(Dataset items)
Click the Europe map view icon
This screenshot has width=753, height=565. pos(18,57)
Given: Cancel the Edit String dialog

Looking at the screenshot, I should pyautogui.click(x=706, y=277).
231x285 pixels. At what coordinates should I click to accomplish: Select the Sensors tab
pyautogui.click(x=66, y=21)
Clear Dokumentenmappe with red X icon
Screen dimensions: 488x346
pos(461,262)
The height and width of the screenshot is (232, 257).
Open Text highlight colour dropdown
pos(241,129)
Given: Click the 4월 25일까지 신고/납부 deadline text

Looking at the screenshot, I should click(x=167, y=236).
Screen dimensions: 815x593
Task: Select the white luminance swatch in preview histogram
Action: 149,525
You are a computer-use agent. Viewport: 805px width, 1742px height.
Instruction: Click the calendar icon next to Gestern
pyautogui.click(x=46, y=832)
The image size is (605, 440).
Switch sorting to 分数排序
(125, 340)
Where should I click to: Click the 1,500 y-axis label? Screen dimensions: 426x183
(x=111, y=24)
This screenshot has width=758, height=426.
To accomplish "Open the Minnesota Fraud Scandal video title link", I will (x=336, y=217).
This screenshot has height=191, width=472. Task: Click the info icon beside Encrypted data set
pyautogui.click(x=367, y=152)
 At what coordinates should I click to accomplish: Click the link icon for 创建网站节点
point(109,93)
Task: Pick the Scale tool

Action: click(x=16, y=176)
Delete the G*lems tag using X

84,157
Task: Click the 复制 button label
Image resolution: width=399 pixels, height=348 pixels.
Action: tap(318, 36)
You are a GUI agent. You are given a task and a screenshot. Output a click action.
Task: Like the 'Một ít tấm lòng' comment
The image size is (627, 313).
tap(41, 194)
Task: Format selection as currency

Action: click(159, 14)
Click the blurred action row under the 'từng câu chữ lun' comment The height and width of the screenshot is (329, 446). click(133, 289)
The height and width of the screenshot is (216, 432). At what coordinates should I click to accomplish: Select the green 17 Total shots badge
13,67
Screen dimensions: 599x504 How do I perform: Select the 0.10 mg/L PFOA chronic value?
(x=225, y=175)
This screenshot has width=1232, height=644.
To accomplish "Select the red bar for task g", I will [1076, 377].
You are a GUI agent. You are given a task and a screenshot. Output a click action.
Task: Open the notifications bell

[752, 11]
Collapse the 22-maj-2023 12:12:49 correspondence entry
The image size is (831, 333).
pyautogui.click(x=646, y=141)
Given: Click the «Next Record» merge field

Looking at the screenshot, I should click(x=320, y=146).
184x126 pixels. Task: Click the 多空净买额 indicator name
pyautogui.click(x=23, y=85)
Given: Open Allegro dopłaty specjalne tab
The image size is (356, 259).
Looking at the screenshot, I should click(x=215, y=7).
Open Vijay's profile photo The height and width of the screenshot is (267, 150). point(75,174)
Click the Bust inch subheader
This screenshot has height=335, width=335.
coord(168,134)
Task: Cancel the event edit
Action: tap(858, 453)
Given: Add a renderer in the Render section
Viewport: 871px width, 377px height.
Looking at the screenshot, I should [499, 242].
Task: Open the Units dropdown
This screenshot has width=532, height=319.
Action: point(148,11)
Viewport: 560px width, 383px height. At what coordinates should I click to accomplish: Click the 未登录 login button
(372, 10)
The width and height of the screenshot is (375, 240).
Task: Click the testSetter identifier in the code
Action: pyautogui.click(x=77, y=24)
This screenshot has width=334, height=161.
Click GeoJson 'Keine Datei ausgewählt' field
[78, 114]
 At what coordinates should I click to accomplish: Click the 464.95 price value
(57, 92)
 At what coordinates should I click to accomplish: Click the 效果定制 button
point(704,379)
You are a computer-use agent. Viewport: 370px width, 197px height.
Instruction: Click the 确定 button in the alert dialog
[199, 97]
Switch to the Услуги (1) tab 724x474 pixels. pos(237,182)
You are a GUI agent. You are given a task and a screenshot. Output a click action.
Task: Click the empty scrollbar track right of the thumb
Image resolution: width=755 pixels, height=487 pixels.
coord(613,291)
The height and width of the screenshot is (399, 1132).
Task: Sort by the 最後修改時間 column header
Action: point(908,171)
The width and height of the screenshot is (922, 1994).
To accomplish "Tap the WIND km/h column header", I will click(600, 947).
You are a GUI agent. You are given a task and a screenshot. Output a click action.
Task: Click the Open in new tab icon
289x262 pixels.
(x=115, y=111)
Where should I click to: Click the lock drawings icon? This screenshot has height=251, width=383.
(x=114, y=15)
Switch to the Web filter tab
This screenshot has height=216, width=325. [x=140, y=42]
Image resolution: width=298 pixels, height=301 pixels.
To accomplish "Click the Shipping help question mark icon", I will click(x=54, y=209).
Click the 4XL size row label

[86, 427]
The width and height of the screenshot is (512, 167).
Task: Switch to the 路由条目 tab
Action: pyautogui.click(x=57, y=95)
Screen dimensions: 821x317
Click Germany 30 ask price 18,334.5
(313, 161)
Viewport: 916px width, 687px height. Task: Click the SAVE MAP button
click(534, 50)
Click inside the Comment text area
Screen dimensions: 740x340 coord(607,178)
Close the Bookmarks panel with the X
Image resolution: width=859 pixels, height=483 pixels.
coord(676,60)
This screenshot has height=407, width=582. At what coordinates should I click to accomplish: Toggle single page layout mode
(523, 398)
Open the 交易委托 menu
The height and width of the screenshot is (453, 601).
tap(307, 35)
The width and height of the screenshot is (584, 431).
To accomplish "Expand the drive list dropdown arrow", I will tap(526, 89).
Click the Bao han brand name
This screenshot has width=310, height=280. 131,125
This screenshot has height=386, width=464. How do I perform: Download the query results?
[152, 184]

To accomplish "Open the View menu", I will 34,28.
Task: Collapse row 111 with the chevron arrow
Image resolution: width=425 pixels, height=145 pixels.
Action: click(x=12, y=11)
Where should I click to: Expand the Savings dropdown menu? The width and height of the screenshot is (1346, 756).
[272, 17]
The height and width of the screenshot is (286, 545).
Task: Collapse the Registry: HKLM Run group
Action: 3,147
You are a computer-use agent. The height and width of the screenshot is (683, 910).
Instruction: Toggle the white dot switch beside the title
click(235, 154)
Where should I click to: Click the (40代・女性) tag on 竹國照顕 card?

PROBLEM TO WORK ON >>
Once the line that contains "Where should I click to: Expand" is found, please give it again exactly, along with each line that comes after it, through the last line of the entries.

THE ANSWER >>
Where should I click to: Expand the Savings dropdown menu? The width and height of the screenshot is (1346, 756).
[272, 17]
The height and width of the screenshot is (286, 545).
Task: Collapse the Registry: HKLM Run group
Action: 3,147
You are a computer-use agent. The height and width of the screenshot is (683, 910).
Instruction: Toggle the white dot switch beside the title
click(235, 154)
Where should I click to: Click the (40代・女性) tag on 竹國照顕 card?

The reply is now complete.